Седов высказывал твёрдое убеждение в том, что следствие пыталось привлечь к суду настоящих троцкистов, ни разу не отрекавшихся от своих убеждений. Однако эти люди, над которыми не довлел фетиш сталинской «партийности», не могли поддаться ни софизмам о необходимости «помочь партии» в борьбе с Троцким, ни самым зверским истязаниям. Таких непоколебимых революционеров «Сталин не в состоянии притянуть к своим процессам, хотя и в состоянии истребить одного за другим, истребить — но не сломать. Эти революционные борцы не стали и не станут на гибельный путь капитуляции — ибо верят в правоту своего дела — предпочитая погибать в подвалах ГПУ в безвестности, без поддержки и сочувствия» [160]
.Раскрывая многочисленные фальсификации, содержавшиеся в судебном отчёте, Седов с особым негодованием писал о наиболее гнусных продуктах воображения Сталина и его сатрапов, таких, как объяснение причин самоубийства затравленного Богдана. На этот трагический факт «Сталин наматывает клубок какой-то совершенно патологической и бредовой лжи. Моментами кажется, что читаешь „Бесы“». Проявлением той же бесовщины Седов называл показание Рейнгольда о решении «центра» уничтожить после своего прихода к власти исполнителей террористических актов. «Это показание — продукт творчества „самого“ Сталина! В этом не усомнится никто, хоть немного знающий Сталина. Эти методы — расстрел собственных агентов, которые опасны потому, что слишком много знают,— его методы, методы человека, не останавливающегося ни перед чем, человека, неразборчивого в средствах и способного
Подытоживая впечатление от судебных подлогов, Седов писал: «Волосы становятся дыбом на голове, когда читаешь это сталинское издание „Бесов“». Далеко не случайным он считал тот факт, что главными носителями этой бесовщины выступали лица, до Октябрьской революции ожесточённо боровшиеся против большевиков. Напоминая, что в 1917 году Вышинский был правым меньшевиком и подписал приказ об аресте Ленина, Седов отмечал: «Враг большевизма и Октября, требующий голов вождей большевизма и Октябрьской революции. Это ли не символ!». Сам факт назначения Вышинского обвинителем являлся тягчайшим оскорблением для подсудимых.
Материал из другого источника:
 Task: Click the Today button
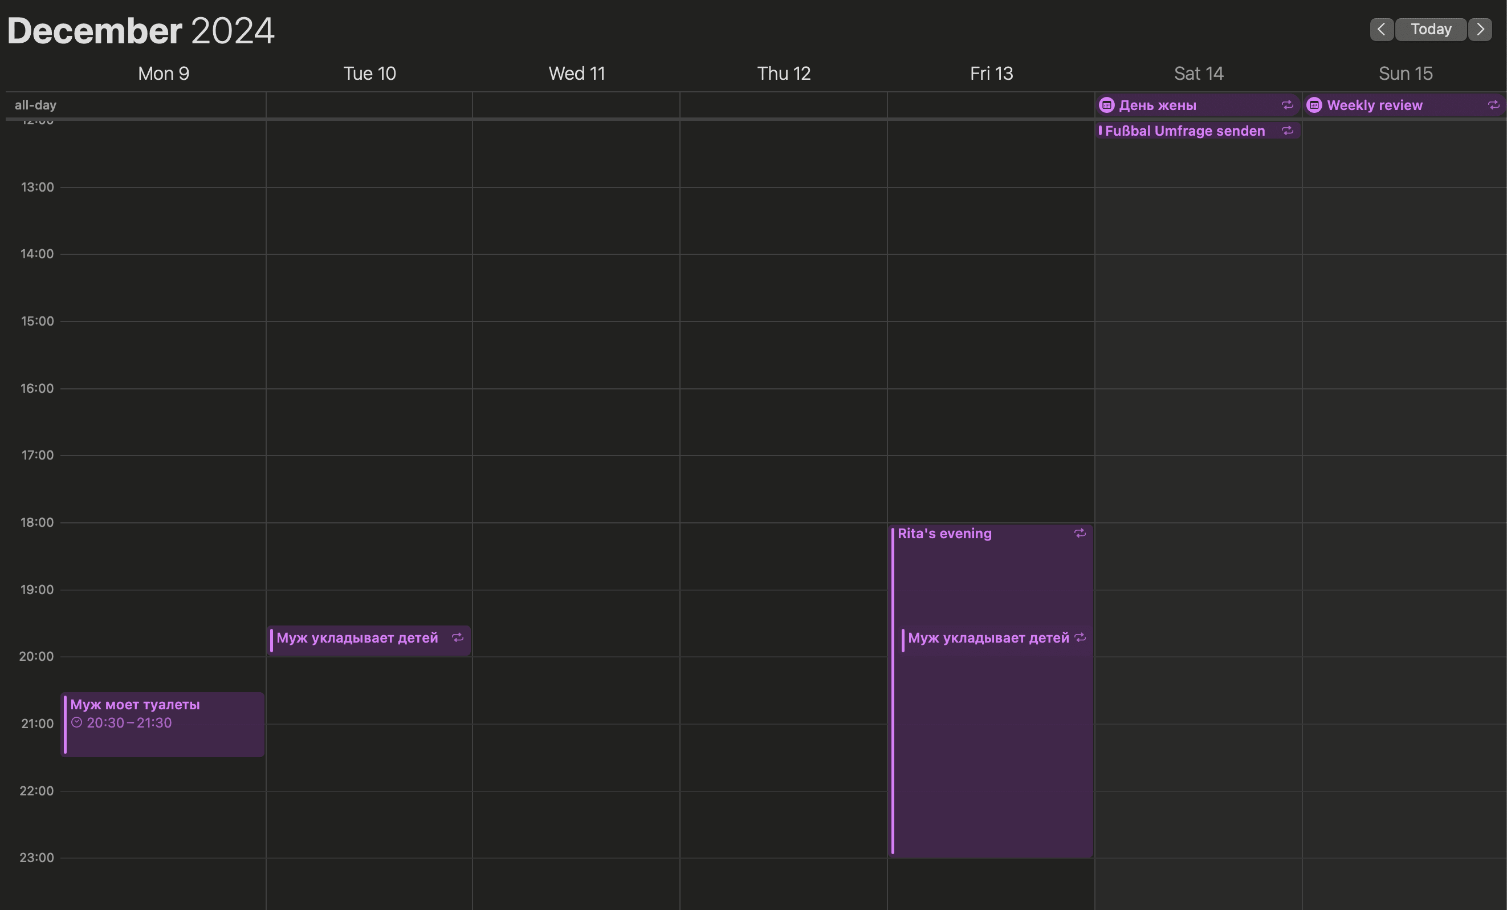coord(1431,29)

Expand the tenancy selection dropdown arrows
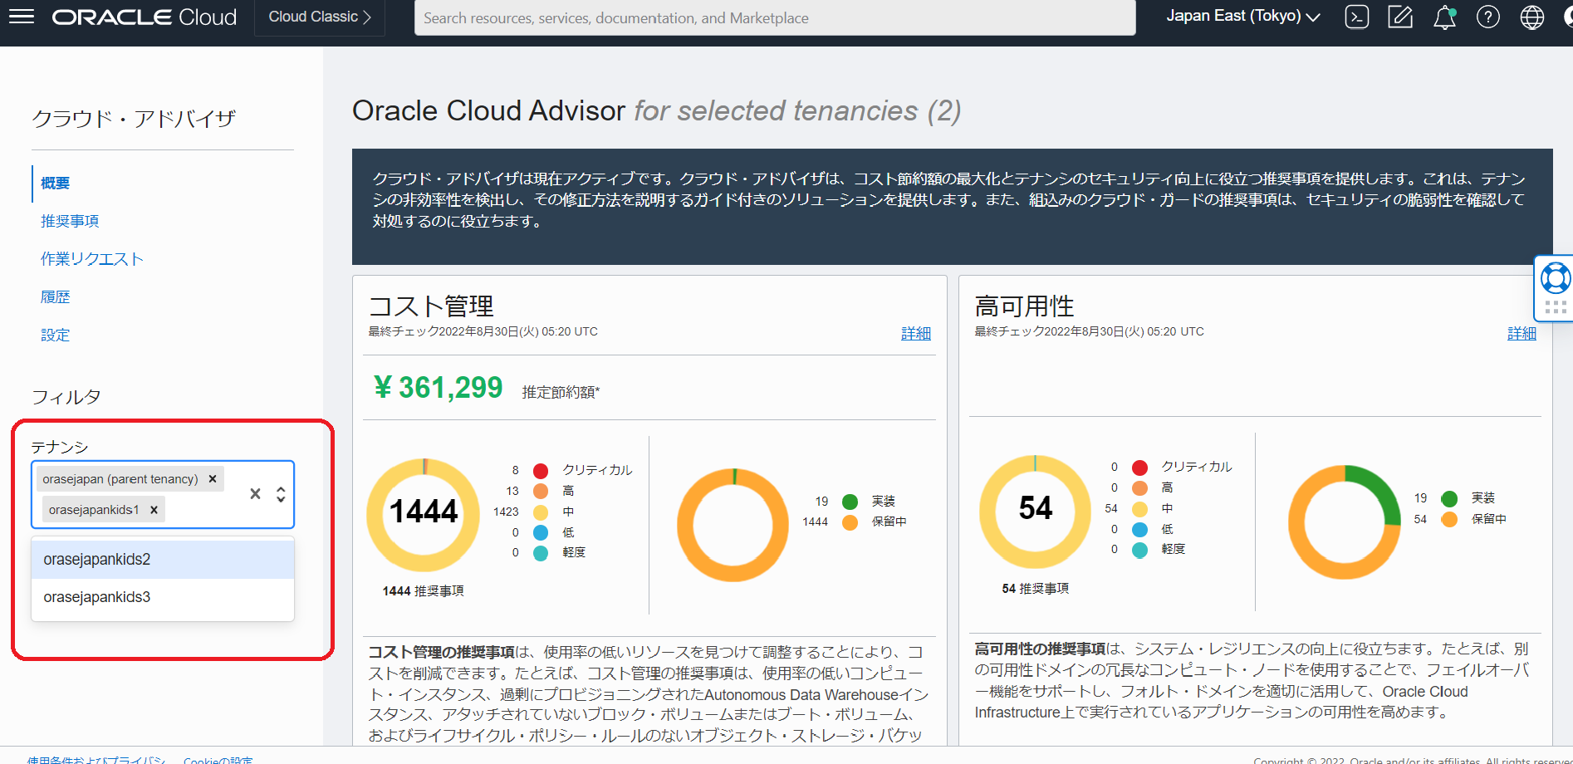coord(280,493)
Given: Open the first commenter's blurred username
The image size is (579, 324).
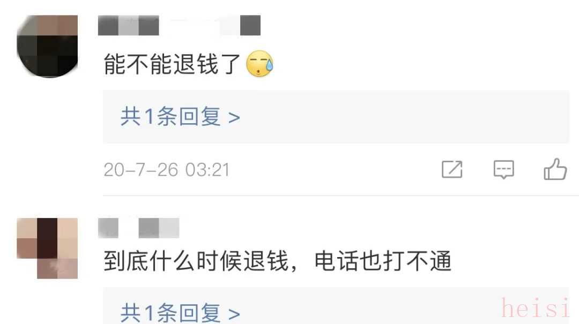Looking at the screenshot, I should pyautogui.click(x=179, y=26).
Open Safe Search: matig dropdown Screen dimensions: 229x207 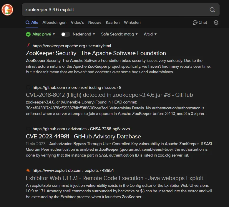pos(119,34)
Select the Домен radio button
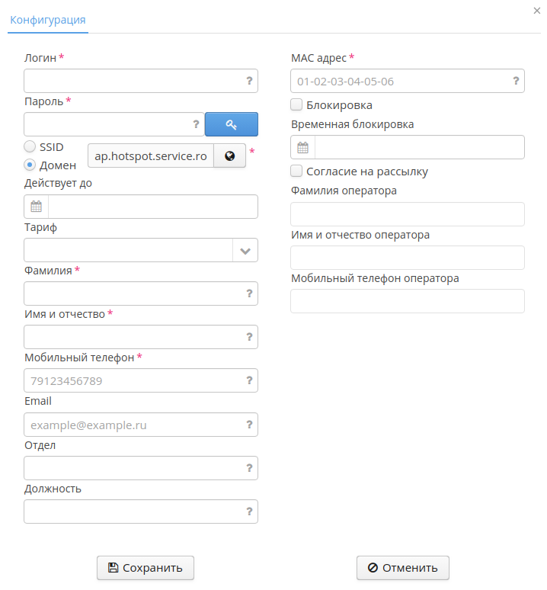Viewport: 547px width, 590px height. [x=30, y=165]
Не менее характерен пример Заславского, который в 1917 году зарекомендовал себя продажным журналистом, с особым остервенением распространявшим клевету о Ленине и Троцком как германских агентах. В ленинских статьях этого периода десятки раз встречались характеристики Заславского как «клеветника» и «негодяя шантажа». «А кто сегодня пишет в „Правде“ статьи с травлей Троцкого как агента гестапо? Тот самый Заславский! Это ли опять-таки не символ» [162]
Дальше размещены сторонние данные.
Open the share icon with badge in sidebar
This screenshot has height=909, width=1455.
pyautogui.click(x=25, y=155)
.«Бесовщину» Седов усматривал и в том, что Пятакова и Радека, в дни процесса требовавших расстрела подсудимых, спустя месяц начали готовить к суду по обвинению в тех же самых преступлениях. «Ещё не успели высохнуть чернила на проекте новой сталинской конституции, как один из главных её редакторов — Радек — выдаётся на расправу другому её редактору — Вышинскому. Выработав „самую демократическую конституцию в мире“, авторы её отправляют друг друга на гильотину» [163]
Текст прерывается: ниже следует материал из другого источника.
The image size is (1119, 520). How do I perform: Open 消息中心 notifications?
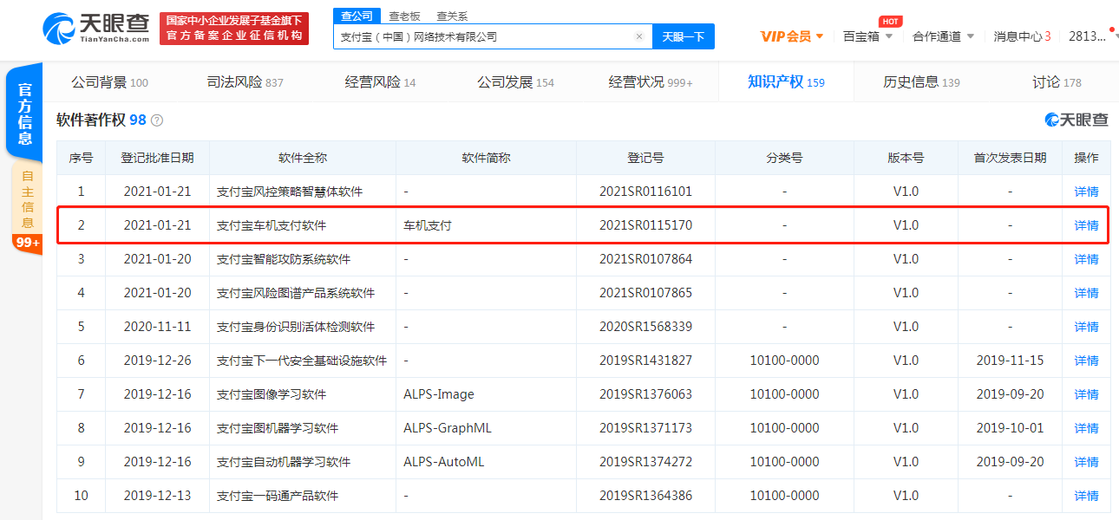pos(1022,36)
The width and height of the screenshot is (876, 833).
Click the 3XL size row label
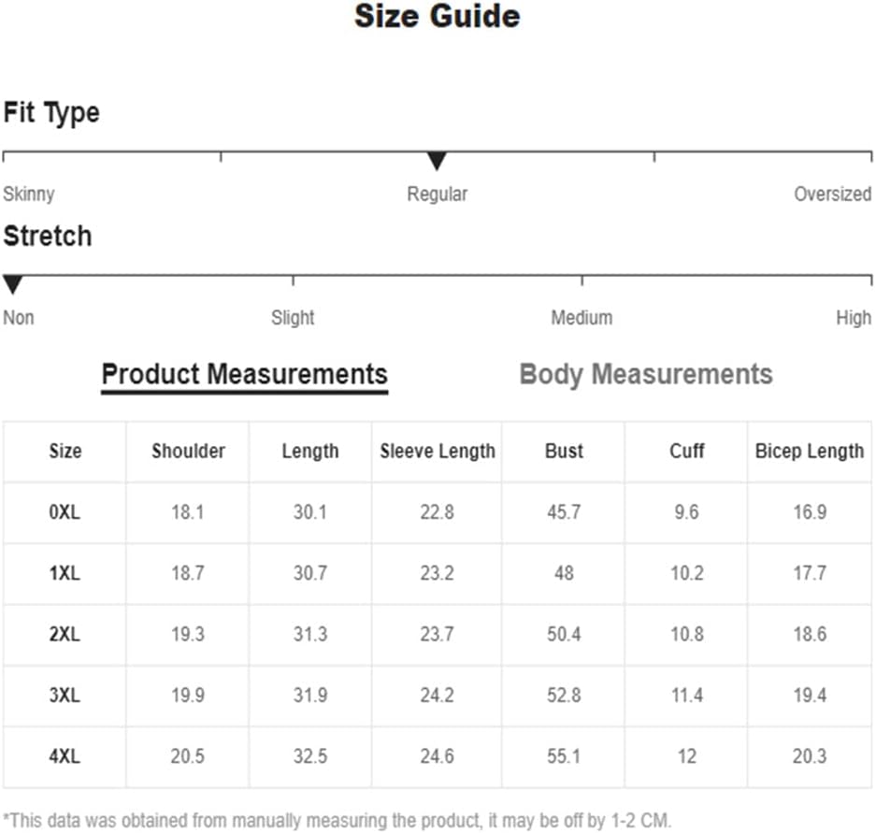tap(65, 695)
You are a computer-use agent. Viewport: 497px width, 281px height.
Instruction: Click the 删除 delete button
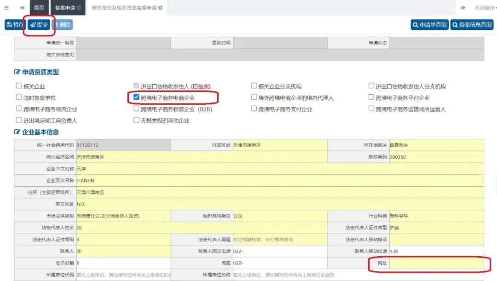click(63, 25)
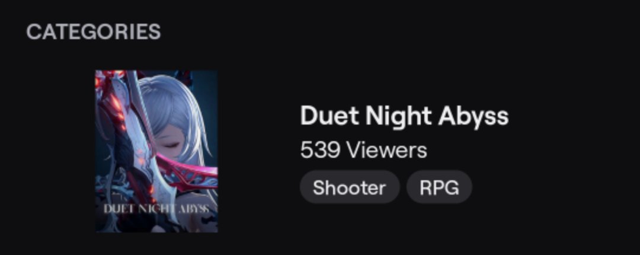The width and height of the screenshot is (640, 255).
Task: Filter by the Shooter genre pill
Action: (350, 187)
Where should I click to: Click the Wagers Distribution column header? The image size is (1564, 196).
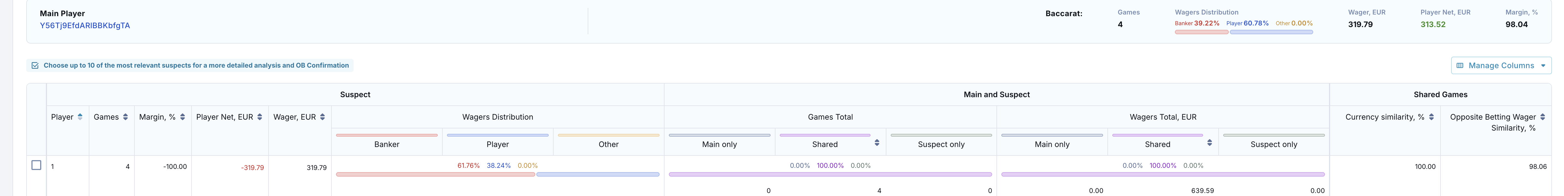(498, 117)
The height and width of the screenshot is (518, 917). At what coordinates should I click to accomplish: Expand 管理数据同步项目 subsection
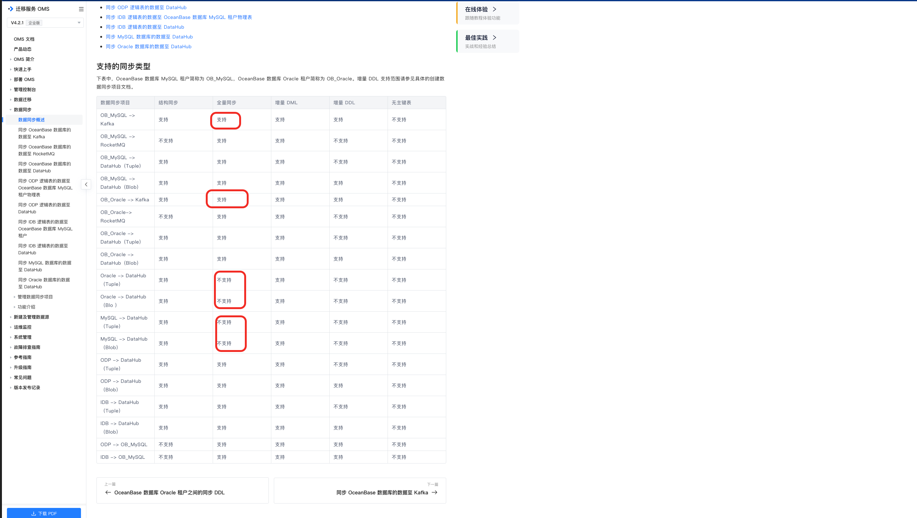(x=15, y=297)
.Раскрывая призрачность и тщетность ожидания демократических перемен после принятия новой конституции, Седов писал: «Да ведают имеющие иллюзии — как бы говорит Сталин,— что демократизм конституции заключается в том, что избирателям и съездам даётся право голосовать за меня. А кто не за Сталина, т. е. не за бюрократию с её привилегиями, тот троцкист — сиречь террорист, того мы расстреляем в 24 часа» [164]
.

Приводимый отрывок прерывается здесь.